From the records below, pull out every line that contains the string "Task" and copy each one unchanged.
═════ Material shown
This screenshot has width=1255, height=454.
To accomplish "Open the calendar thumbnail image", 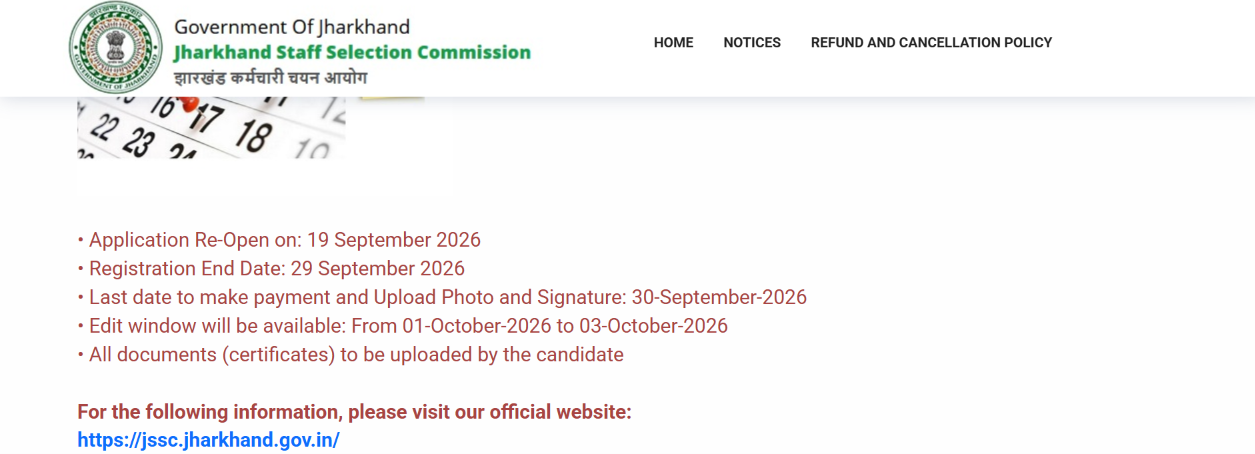I will (211, 128).
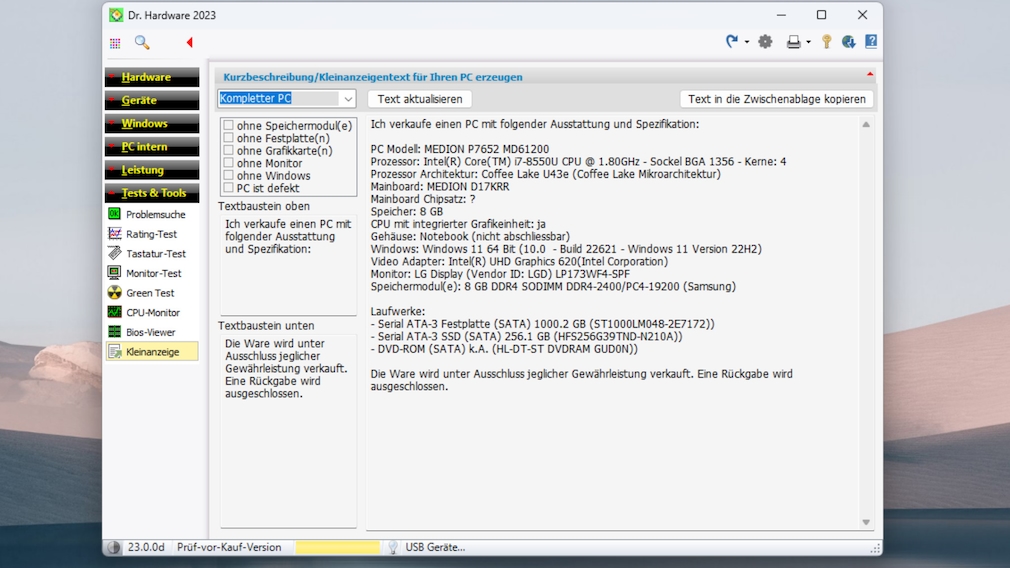
Task: Click the globe download update icon
Action: [848, 42]
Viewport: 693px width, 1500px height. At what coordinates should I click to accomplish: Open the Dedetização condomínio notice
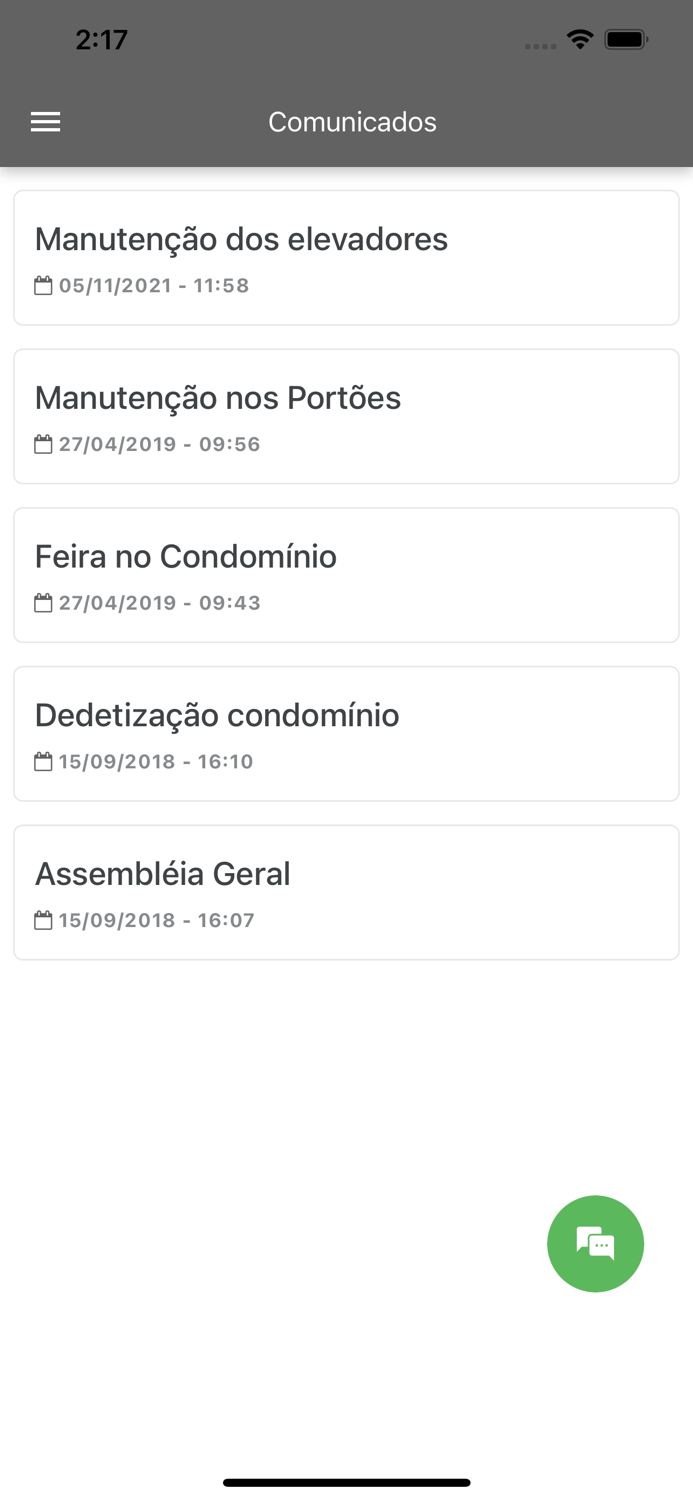pos(346,733)
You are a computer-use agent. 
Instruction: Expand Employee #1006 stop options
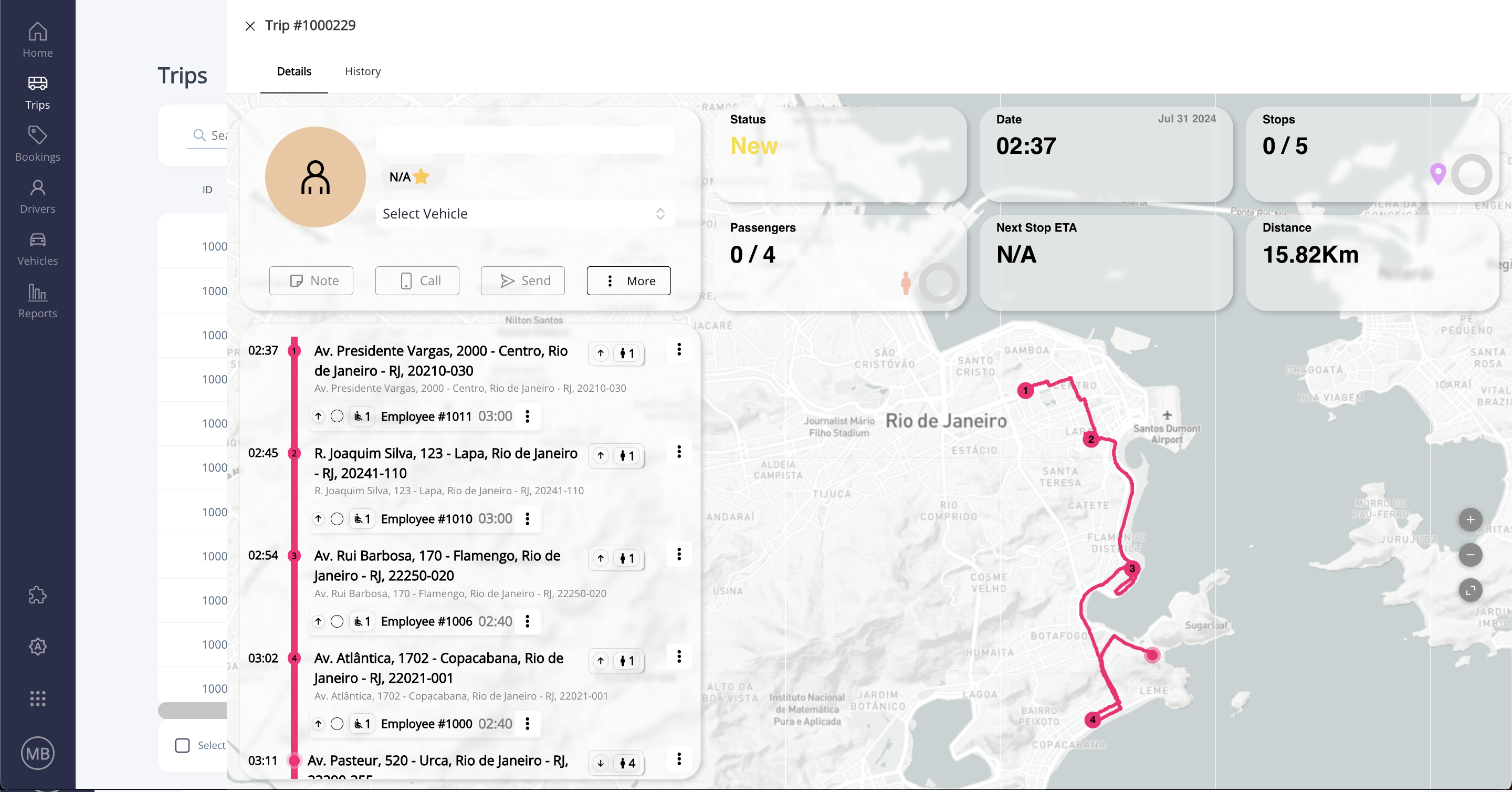point(528,621)

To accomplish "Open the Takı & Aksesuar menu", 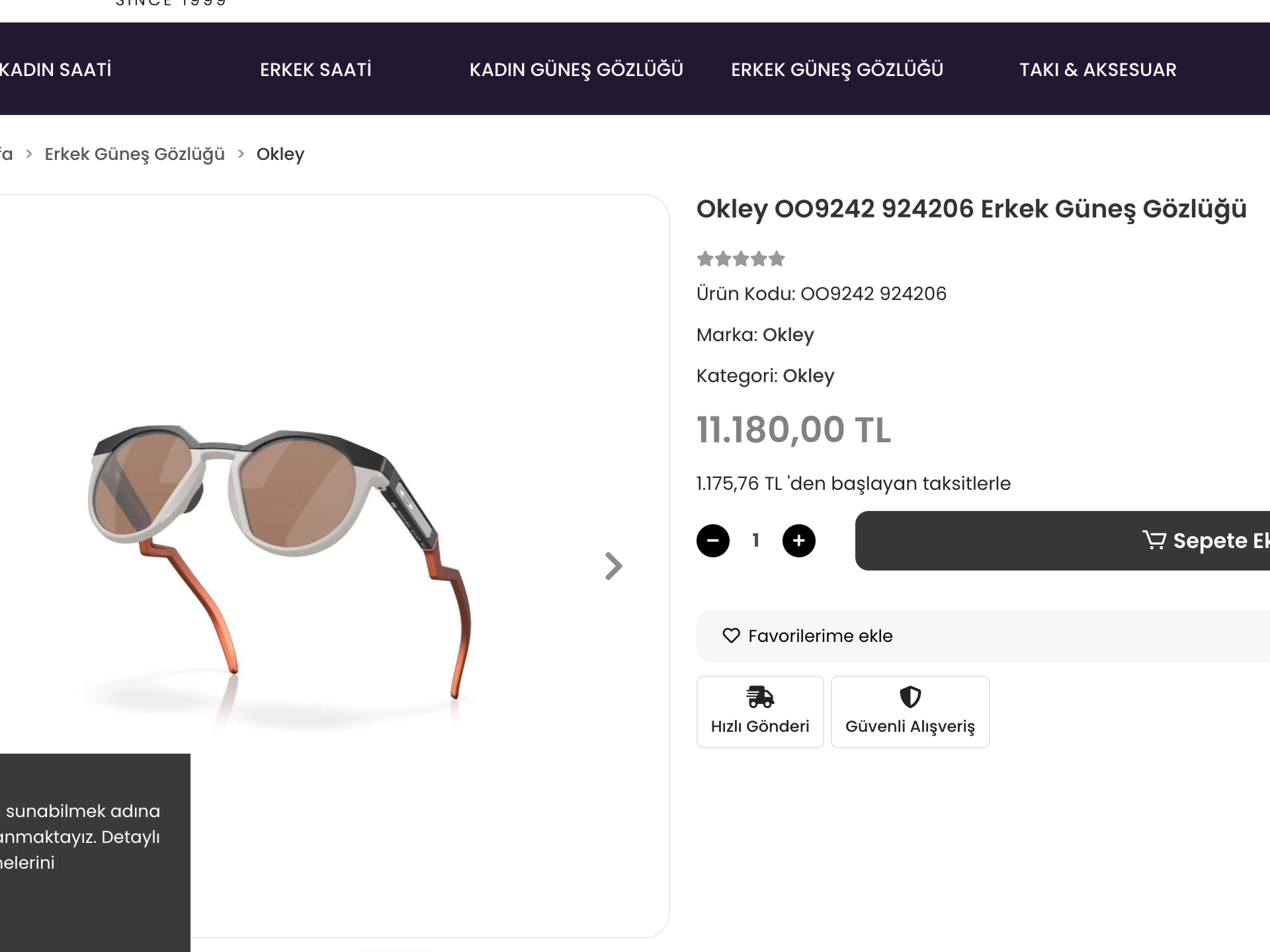I will point(1098,69).
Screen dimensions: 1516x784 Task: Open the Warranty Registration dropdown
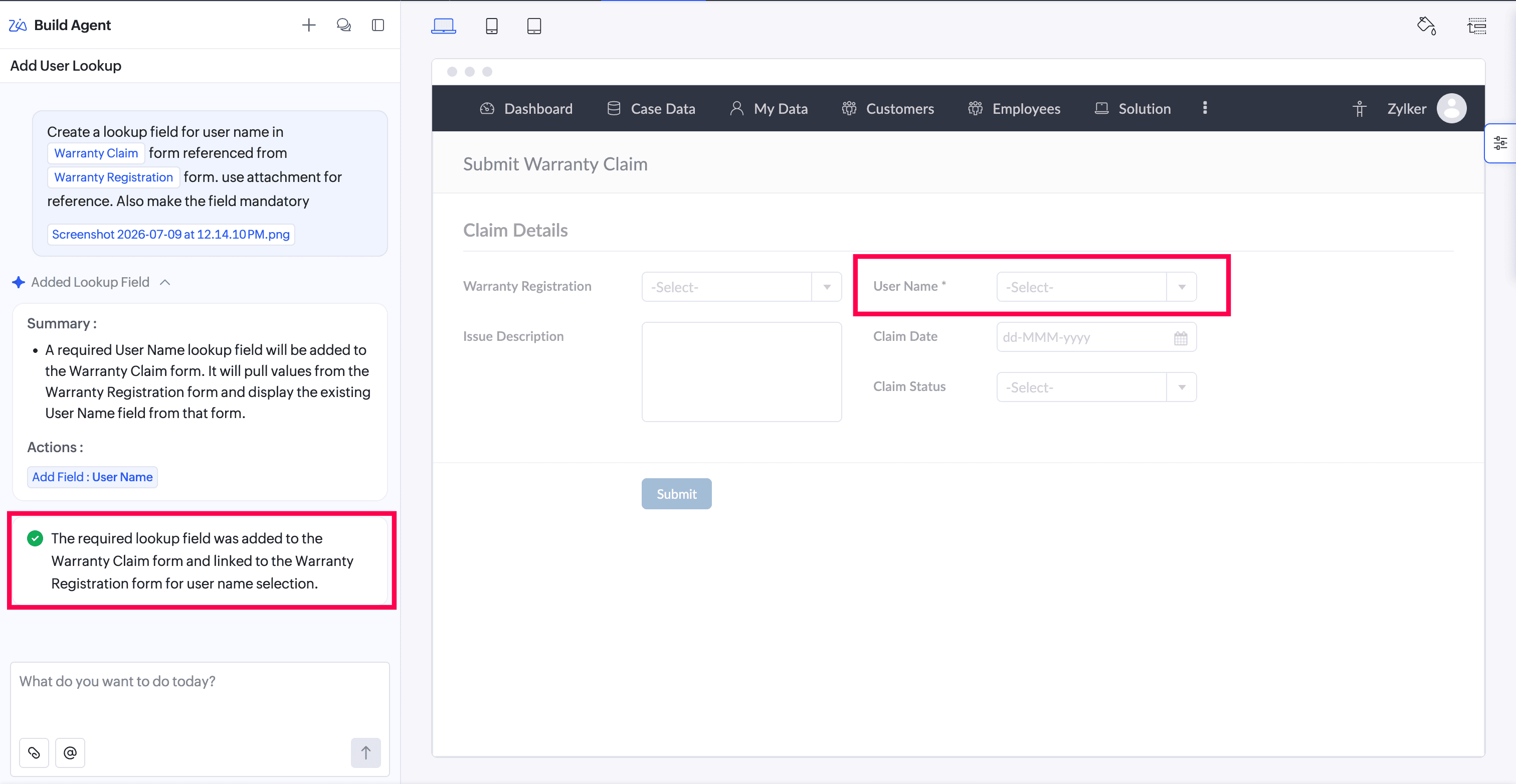741,287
══════════
__Solution below__
Task: Click the globe download update icon
Screen dimensions: 1516x784 Task: Open the Warranty Registration dropdown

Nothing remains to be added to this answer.